§ WRITTEN PROBLEM:
Please copy out the listing below, word for word, from the line that contains "The width and height of the screenshot is (1400, 636)." through the end of the listing, both ends included.

§ MATERIAL TO PROCESS:

%%

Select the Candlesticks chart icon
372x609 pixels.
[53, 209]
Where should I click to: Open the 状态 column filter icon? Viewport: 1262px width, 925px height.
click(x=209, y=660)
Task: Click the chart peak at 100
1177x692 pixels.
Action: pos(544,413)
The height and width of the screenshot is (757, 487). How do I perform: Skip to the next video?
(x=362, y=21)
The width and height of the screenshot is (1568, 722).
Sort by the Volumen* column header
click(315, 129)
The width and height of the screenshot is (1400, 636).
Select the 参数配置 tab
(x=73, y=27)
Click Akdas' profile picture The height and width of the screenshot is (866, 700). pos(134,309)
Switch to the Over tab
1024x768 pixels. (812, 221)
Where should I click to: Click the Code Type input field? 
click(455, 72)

%%

§ SOLUTION TO THE EXERCISE:
The width and height of the screenshot is (1400, 636).
Select the 参数配置 tab
(x=73, y=27)
Click Akdas' profile picture The height and width of the screenshot is (866, 700). pos(134,309)
Switch to the Over tab
1024x768 pixels. (812, 221)
Where should I click to: Click the Code Type input field? 
click(455, 72)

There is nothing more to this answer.